There is a variable of T in ubint.py, if the temperature left blank in the metafile, the default temperature would be variable T in the ubint.py, or you can set specific temperature for some window.

#### Data file for each window

The data file of each window need to be a 2-column file with time reaction_coordinate, the coordinate should be 1-dimensional.

### Output

The output file is free_py.txt with 2-column reaction_coordinate free_energy

## Warning

### Unit

I use kJ/mol in this program.

### Spring constant K

In your simulation, the biased spring potential shoud be in form of 0.5 * K * (r - r0) ** 2, here K is the parameter set in your <your-metafile>, for some simulation program, there is no 0.5 in the biased spring potential.

## Screen shots

Raw data was generated by Gaussian distribution for each window with MEAN=window_center and STD=0.8, the centers are in range of 0.0 ~ 19.5 by step of 0.5, here is the result compare with WHAM[2]:

• Raw Data
• Compare with WHAM

The zero point in WHAM is the minimum value and the zero point in UI is 0.

## TO DO

The UI algorithm with higher oder terms[3] of A(xi) is ubint_ho_devel.py, the result is not ideal using previous data, still in development.

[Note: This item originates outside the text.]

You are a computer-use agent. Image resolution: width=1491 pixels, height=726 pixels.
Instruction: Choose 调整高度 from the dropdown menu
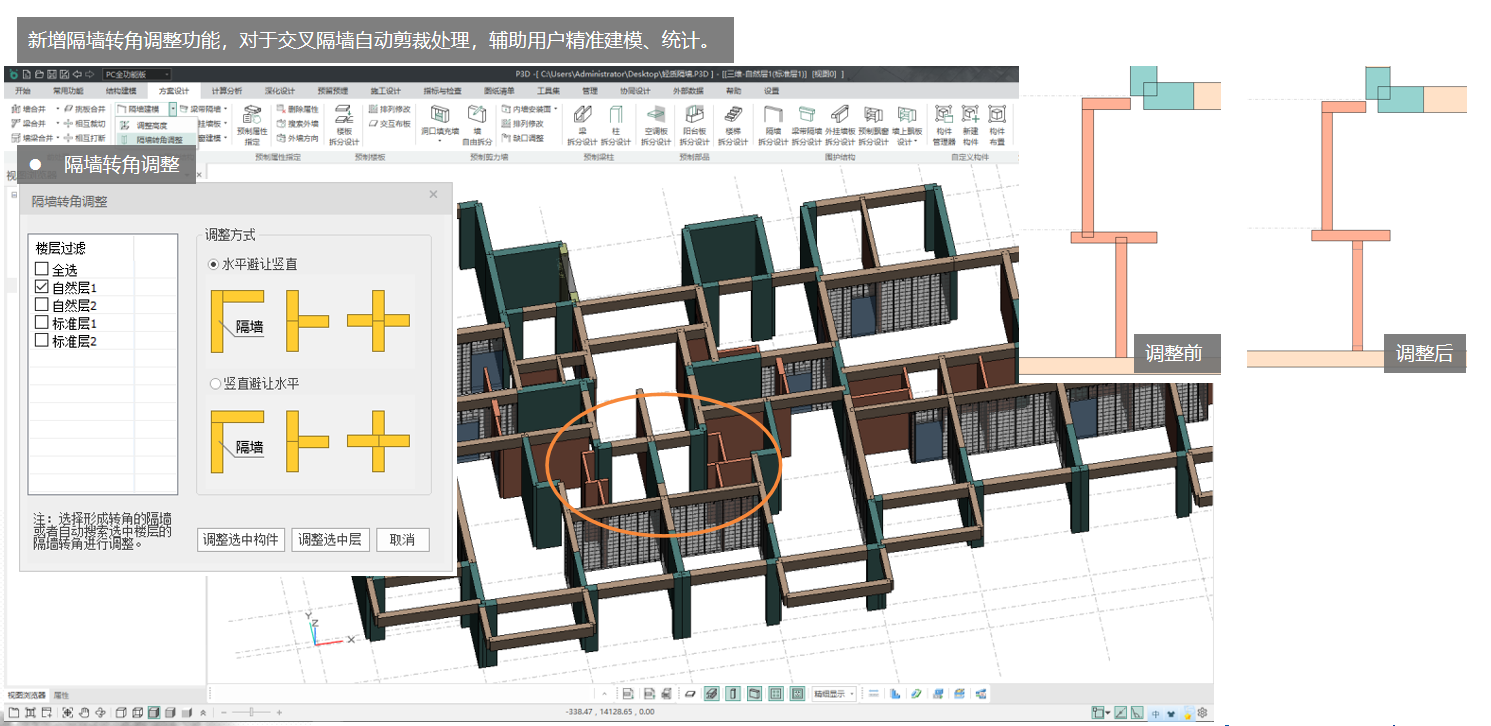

Problems occurred at standard normal distributions, maybe the quadruplicate term which even possesses a small value could cause a huge deviation. I should try some systems with non-quadratic potentials.

The function ``exp(-beta(a1*xi+a2*xi^2+a3*xi^3+a4*xi^4))`` and its integration (Normalization factor) give very large value (even inf), this is unable to solve yet.

## Ref

1. Kästner, Johannes, and Walter Thiel. “Bridging the Gap between Thermodynamic Integration and Umbrella Sampling Provides a Novel Analysis Method: ‘Umbrella Integration.’” The Journal of Chemical Physics 123, no. 14 (October 8, 2005): 144104. doi:10.1063/1.2052648.
2. http://membrane.urmc.rochester.edu/content/wham
3. Kästner, Johannes. “Umbrella Integration with Higher-Order Correction Terms.” The Journal of Chemical Physics 136, no. 23 (June 21, 2012): 234102. doi:10.1063/1.4729373.